Corn is absolutely correct when he states, “The Russia scandal is the most important scandal in the history of the United States…An overseas enemy struck at the core of the republic—and it succeeded. Trump and his minions helped and encouraged this attack by engaging in secret contacts with Moscow and publicly insisting no such assault was happening. This is far bigger than a bribe, a break-in, or a blow job. And, worse, the United States remains vulnerable to such a strike.” But his refusal to identify those “minions” as the Congressional Republican party again misses the forest through the trees.
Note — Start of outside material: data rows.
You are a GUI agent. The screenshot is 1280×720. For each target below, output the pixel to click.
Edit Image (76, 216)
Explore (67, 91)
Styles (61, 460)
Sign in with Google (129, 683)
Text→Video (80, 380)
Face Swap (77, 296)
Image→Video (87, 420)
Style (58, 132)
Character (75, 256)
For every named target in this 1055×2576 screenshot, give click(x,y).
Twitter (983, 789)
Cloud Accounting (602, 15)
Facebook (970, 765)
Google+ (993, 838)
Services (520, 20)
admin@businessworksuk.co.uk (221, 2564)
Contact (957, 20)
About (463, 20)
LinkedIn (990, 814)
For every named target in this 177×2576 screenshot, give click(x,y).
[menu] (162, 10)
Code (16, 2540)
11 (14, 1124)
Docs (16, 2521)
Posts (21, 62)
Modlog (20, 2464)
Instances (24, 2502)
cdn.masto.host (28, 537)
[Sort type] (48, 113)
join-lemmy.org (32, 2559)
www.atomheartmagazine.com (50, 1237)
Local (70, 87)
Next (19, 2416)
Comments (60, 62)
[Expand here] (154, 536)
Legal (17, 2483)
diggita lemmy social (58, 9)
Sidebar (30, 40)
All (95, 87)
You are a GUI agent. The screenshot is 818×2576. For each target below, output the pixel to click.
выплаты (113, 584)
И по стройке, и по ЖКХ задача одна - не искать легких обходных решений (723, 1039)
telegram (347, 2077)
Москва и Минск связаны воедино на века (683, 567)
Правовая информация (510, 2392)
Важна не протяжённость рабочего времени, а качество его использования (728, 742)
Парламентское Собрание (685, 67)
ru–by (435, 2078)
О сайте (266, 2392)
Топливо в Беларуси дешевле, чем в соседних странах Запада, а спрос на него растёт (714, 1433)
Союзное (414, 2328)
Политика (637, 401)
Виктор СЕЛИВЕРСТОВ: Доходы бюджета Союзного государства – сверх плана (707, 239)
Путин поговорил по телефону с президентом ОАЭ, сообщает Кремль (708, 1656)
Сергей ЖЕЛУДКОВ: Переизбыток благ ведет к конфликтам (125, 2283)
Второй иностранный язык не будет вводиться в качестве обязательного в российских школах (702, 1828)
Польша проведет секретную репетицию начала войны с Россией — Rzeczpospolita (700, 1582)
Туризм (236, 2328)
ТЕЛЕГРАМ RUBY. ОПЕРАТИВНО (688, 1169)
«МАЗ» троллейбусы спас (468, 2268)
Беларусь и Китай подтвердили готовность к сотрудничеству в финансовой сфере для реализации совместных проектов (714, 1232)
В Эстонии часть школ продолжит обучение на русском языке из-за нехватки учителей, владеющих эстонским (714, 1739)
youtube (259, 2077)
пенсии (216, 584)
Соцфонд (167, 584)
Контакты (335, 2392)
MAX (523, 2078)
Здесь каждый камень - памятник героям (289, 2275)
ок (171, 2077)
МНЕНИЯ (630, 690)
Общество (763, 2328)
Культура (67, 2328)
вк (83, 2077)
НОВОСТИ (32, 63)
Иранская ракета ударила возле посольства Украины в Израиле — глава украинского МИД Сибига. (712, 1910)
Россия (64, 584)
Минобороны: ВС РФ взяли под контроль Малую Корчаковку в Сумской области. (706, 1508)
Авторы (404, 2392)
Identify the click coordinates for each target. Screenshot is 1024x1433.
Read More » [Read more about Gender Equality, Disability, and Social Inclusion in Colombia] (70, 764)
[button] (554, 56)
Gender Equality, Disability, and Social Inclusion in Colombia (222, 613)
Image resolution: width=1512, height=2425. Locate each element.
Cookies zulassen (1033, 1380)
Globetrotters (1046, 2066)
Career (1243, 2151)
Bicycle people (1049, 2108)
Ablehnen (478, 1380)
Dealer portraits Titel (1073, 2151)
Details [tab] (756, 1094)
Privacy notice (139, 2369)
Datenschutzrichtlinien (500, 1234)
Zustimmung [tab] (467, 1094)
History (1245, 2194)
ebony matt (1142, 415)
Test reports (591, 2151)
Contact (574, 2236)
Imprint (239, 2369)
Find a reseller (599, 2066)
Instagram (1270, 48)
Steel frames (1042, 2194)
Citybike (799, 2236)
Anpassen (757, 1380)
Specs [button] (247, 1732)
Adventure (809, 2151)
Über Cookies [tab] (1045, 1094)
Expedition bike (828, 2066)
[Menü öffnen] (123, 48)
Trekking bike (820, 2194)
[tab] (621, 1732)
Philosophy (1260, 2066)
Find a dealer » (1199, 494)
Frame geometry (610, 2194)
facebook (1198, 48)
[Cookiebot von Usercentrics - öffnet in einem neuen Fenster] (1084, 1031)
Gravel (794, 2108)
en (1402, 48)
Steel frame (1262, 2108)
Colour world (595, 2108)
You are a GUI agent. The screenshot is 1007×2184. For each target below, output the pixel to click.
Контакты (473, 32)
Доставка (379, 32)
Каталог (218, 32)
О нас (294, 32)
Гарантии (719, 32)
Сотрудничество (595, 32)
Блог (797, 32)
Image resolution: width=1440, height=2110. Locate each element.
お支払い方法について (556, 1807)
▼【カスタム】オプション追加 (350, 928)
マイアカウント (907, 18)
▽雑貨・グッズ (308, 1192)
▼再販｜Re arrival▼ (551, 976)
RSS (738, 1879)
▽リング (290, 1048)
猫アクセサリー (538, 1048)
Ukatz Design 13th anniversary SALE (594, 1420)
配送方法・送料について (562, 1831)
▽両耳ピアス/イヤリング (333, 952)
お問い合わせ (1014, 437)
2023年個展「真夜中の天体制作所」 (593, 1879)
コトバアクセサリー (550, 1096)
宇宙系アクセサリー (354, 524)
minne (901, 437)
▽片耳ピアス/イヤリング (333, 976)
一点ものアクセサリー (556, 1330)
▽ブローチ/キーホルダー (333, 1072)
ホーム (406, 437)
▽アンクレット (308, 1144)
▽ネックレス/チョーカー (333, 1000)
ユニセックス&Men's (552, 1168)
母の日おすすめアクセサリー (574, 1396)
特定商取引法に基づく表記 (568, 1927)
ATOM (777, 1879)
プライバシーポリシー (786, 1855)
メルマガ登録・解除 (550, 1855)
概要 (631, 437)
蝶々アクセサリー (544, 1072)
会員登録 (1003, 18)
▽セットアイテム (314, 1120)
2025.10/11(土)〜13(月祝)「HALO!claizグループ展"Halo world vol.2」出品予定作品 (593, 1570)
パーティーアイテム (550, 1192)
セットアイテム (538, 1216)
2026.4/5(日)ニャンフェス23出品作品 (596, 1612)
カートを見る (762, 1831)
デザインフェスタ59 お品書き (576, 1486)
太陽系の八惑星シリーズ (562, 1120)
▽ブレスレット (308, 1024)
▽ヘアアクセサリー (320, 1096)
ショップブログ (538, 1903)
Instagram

Besides Felix Sater, I sincerely doubt that the Russians actually believed that Trump would win the election. Perhaps their success in effecting the Brexit vote might have given the Russians some hope. But there is some indication that the Russians abandoned that hope after the emergence of the Access Hollywood tape. The real focus of the entire Russian attack on our democracy was to make sure the assumed new President, Hillary Clinton, was as weak as possible. That would only mean a stronger Republican party, preferably a Republican party that controlled the House and Senate. The reasons for the Russians to help Trump are equally valid reasons for the Russians to help Republicans in general. And while there may not be nearly as much evidence for their support of the GOP as there is for Trump, there is certainly some evidence of that effort. Just as it boggles the mind that Corn could lose sight of the essential fact of the Russian attack, it is equally boggling that he can not see that the Republican party is just as guilty as Trump in aiding and abetting that attack.